Performed by the Sleepy Hollow Hog Stompers in San Carlos on June 11th 1962.

This song sometimes occurs as Hungry Hash House (Blues), Lonesome Hungry Hash House and Hungry Hash House. A longer version is collected in Ozark Folksongs, by Vance Randolph, with the title The Boardinghouse.

Introduced by the Sleepy Hollow Hog Stompers as first recorded by Charlie Poole and the North Carolina Ramblers. The lyrics used by the Sleepy Hollow Hog Stompers are as follows;

I'm a boarder and I dwell in that second class hotel,
If I stay there long I think I'll be insane,
I lay here on my trunk and I cannot get my bunk,
And (?) (beer?) has been raised up again.

Oh they feed on chicken pie, if you eat it you will die,
The meat you cannot cut it with a sword,
Oh the undertakers hang around for there's work to be found,
In that all go hungry hash house where I board.

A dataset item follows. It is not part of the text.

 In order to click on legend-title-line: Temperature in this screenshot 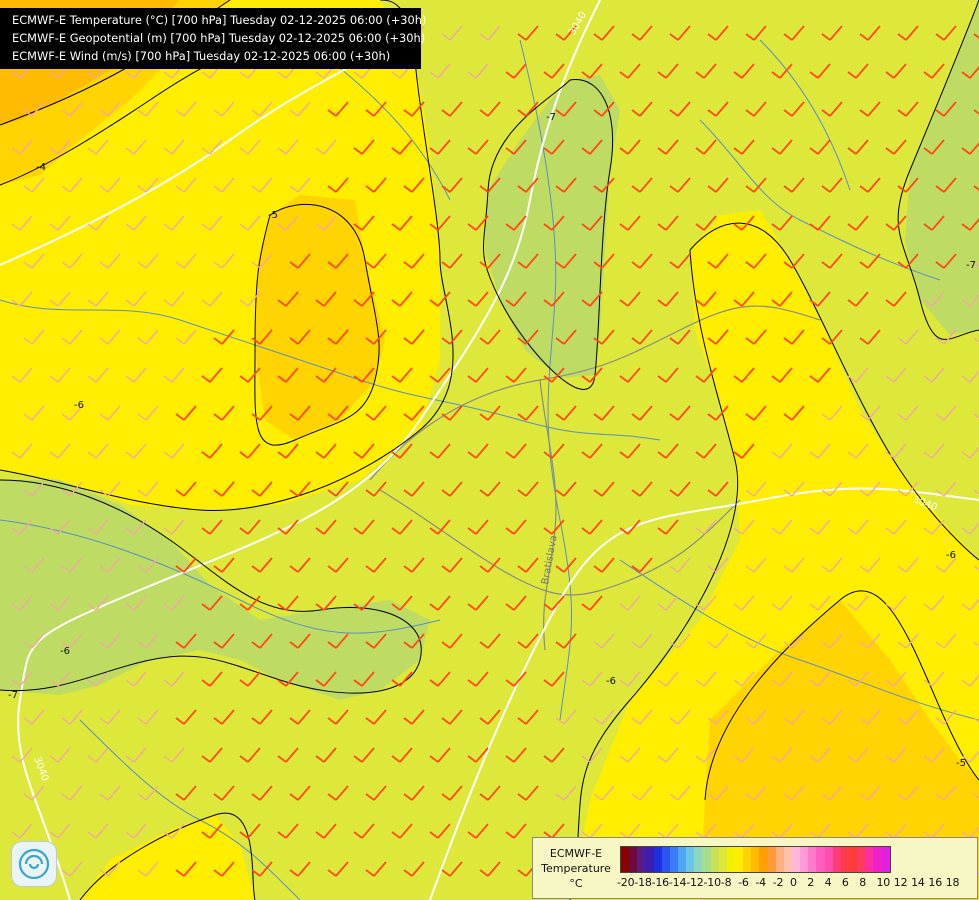, I will do `click(576, 868)`.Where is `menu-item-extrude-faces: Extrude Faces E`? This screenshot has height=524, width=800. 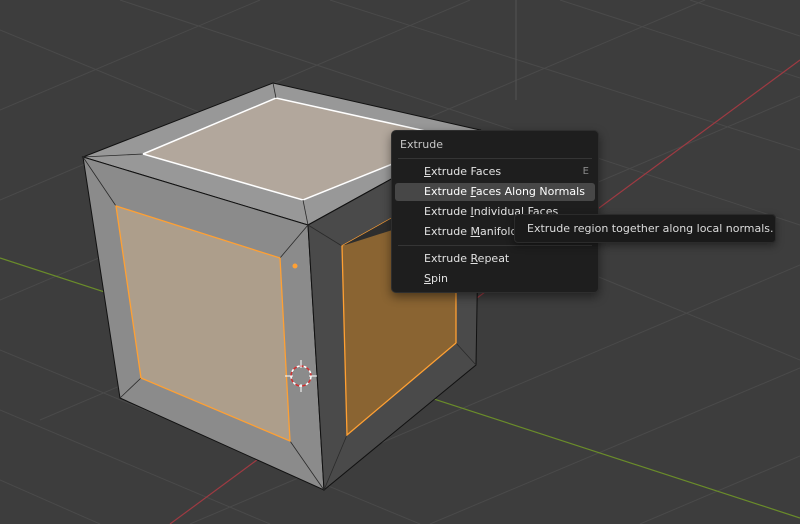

Oh they carried me upstairs one night, I'd have needed a gun and knife,
A thing they had never done before,
Oh the fleas held me down while the (?) grubbed around,
In that all go hungry hash house where I board.

Of the beef steak it was rare and the butter had red hair,
And the (baby?) had it's feet both in the soup,
Oh the eggs they would not touch, if you kicked them they would hatch,
In that all go hungry hash house where I board.

Of the beef steak it was rare and the butter had red hair,
And the (baby?) had it's feet all in the soup,
Oh the eggs they would not touch, if you kicked them they would hatch,
In that all go hungry hash house where I board.

The third line of the first verse should be, "I lay here on my bunk and I cannot get my trunk" An early example of getting the words mixed up.

There have been many similar songs, often with specific targets of ridicule. The following example, first 3 verses only, is a miner's song describing living conditions at the Apex Copper Mine near St. George, Utah;

If you'll give your attention and listen to my rhyme
I'll sing about the boarding house up at the Apex Mine
Where they make us Zion biscuits just as hard as any slug
You would of died had you tried old Curly's awful grub

The coffee had the dropsy, the tea it has the gripe
The butter was consumptive and the slapjacks they had fits
The beef was strong as jubilant, it walked upon the floor
The spuds got on their dignity and rolled right out the door

The pudding had the jimjams, the pies was in disguise
The beans came to the table with five hundred thousand flies
The hash was simply murdered, just as hard as dobe mud
We howl, we wail, our muscles fail on Baxter's awful grub.